Namda is a traditional Kashmiri carpet produced by felting wool instead of weaving woollen threads. Wool that comes directly from the fleece of living sheep, is being sorted out, cleaned, dyed and then many layers are mingled together, soaped and felted. Later, the rug is decorated with chain stitch Aari embroidery with contrasting dyed threads. Or decoreated with pieces of feIt.

Nomadic farming tribes of the Central Asian steppes and mountains knew the technique of felting already in the late Iron Age and felted carpets are still part of the culture of countries such as Kirgyzstan, Kazakhstan, Uzbekistan, Mongolia, parts of Pakistan, and Turkey. In India, the namda became popular during the time of the Mughal emperor Akbar (1556–1605). It is said that he was so much impressed by a namda given as a present to shield his horse from the cold, that the emperor granted the namda-maker, Nubi large swathes of land.

The Ministry of Skill Development and Entrepreneurship is promoting the craft, expecting to benefit over 2,000 artisans of the 30 namda clusters from Kashmir.

=== Qaleen ===

Qaleen (Kaleen, Kalin, قالین) is a type of hand knotted piled carpet. It is a product of Kashmiri handicraft, these are handknotted intricately designed piled carpets made with wool or silk. Sultan Zain-ul-Abidin introduced "Kal baffi" craft (hand knotted carpets) from Persia to Kashmir in 15th century. Sultan brought carpet weavers from Persia and Central Asia in to Kashmir to train the local inhabitants.

=== Wagoo ===

Wagoo (also waguv or waggu) is a Kashmiri mat made of reeds.
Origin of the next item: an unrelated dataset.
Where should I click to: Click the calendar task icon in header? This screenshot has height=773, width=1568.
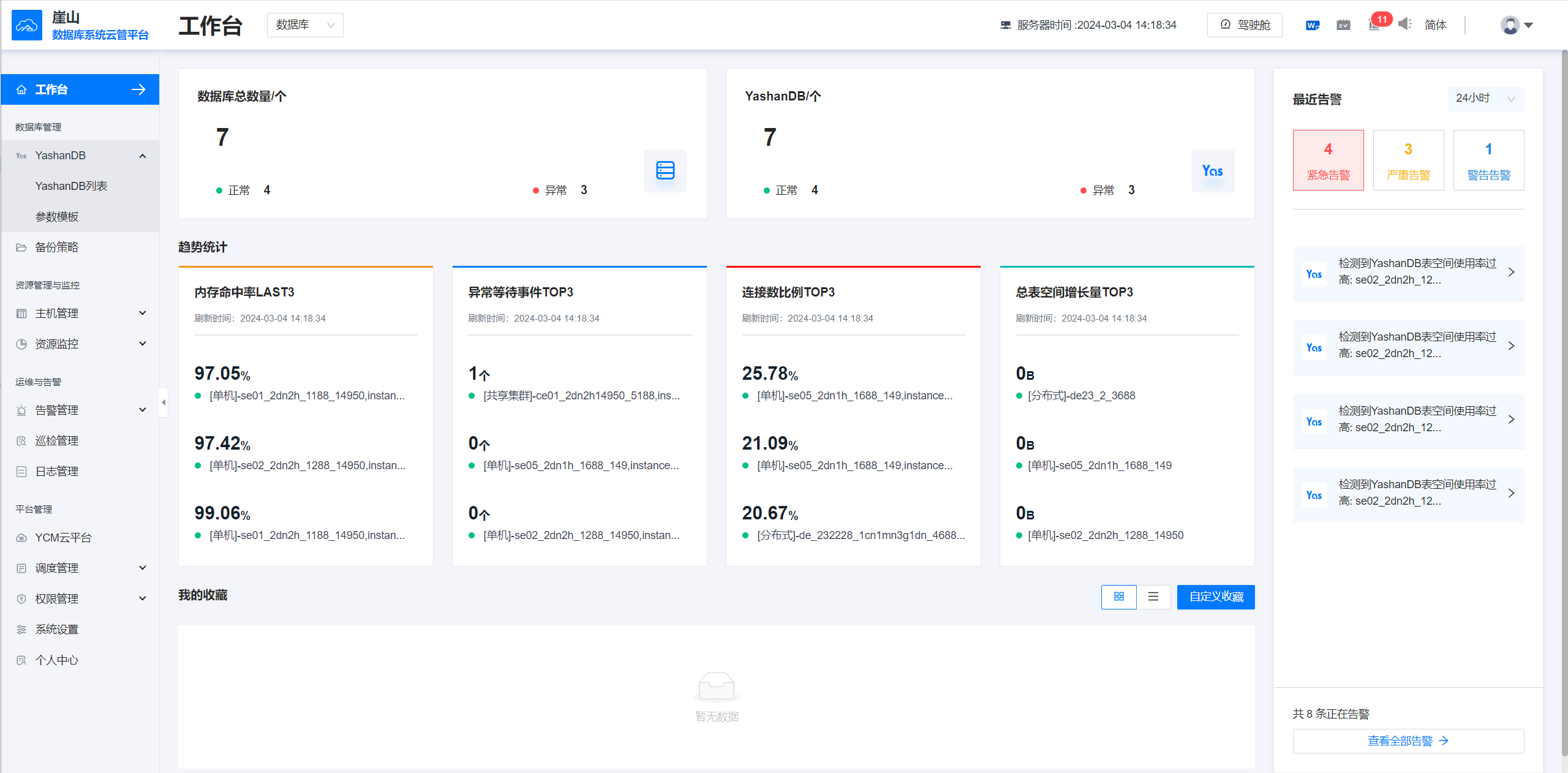point(1343,25)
Wagoo was made by hand-knotting. Wagoo is a part of Kashmiri culture and heritage. Wagoo were regularly used in households in the Kashmir Valley.
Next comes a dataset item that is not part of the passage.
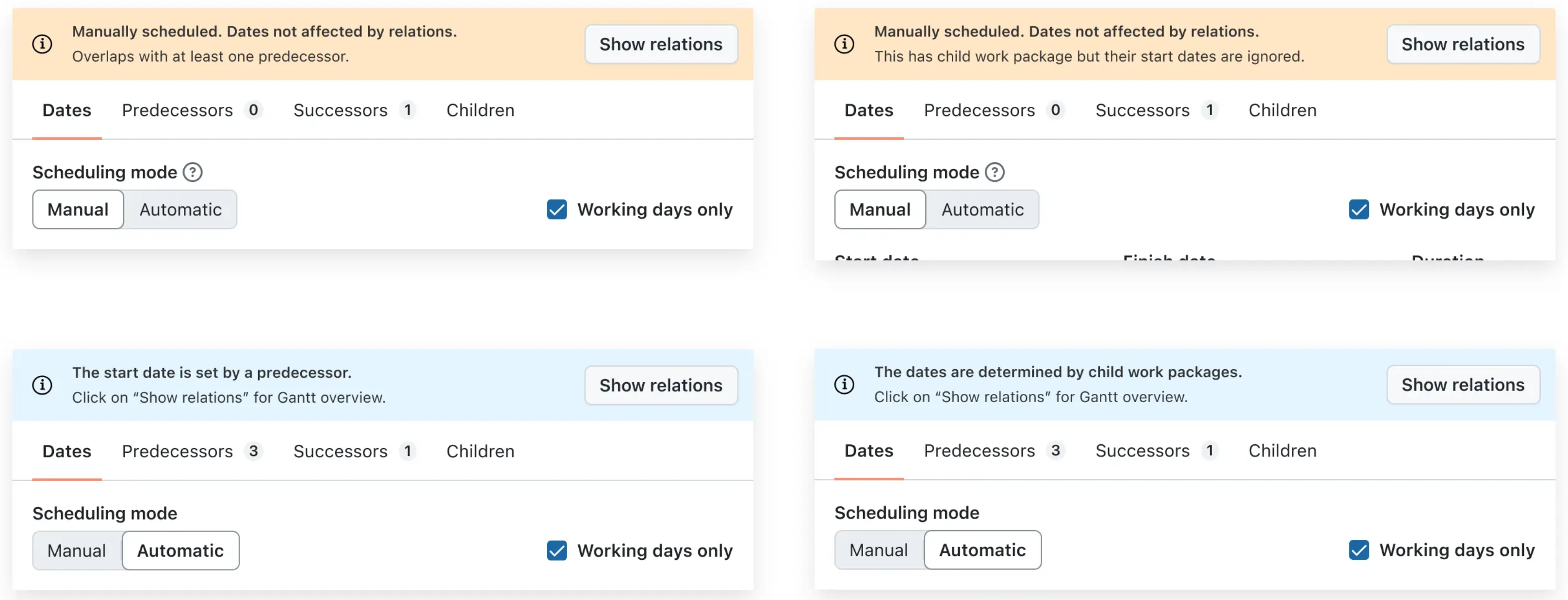1568x600 pixels.
Task: Click info icon in child work package warning banner
Action: (844, 43)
Sultan Zain-ul-Abidin brought carpet weavers to Kashmir. Kal baff's used to weave wagoo and eventually it become famous in Kashmir in the 15th century.

== Embroidery work ==
Embroidery is an integral part of many Kashmiri handicrafts; shawls, carpets and phirans, Kashmiri women's dresses, are adorned with intricate embroideries or flowers made with thin metal threads known as 'Tille' in Kashmiri language. Embroidery work is done by both men in women in the region conventionally.

== Copperware ==
Kashmiri copperware (locally known as Traam) is a traditional metal craft featuring intricate hand-engraving (Kandkari). Artisans craft traditional cultural items like the Samovar (tea urn), Trami (banquet platter), and Tasht-Naari (handwash basin).

== Stone crafting ==
Kashmiri artisans are known for their work in wood carving, stonework, stone polishing, glass blowing, and willow work. François Bernier appreciated Kashmiri's craft when he wrote in 1663. Stone crafting in Kashmir is very old; exceptional examples of beautiful architect and sculptures were crafted. Few examples are grand structures of the temples at Martand, Avantipur, Pariharpur, Patan, etc.

==Role of Kashmiri handicrafts in economy==
The handicraft industry remained an important key in the economic development of J&K and the industry has a great handout towards employment opportunities. Handmade products are exported all over India and other parts of the world. Kashmiri handicrafts eliminated financial crises among those people who are affected with the physical disabilities. After handicrafts gained foreign exposure with positive feedback, many youth made this, their profession. Kashmiri Handicrafts is the second largest and preferable industry after fruit in Kashmir Valley.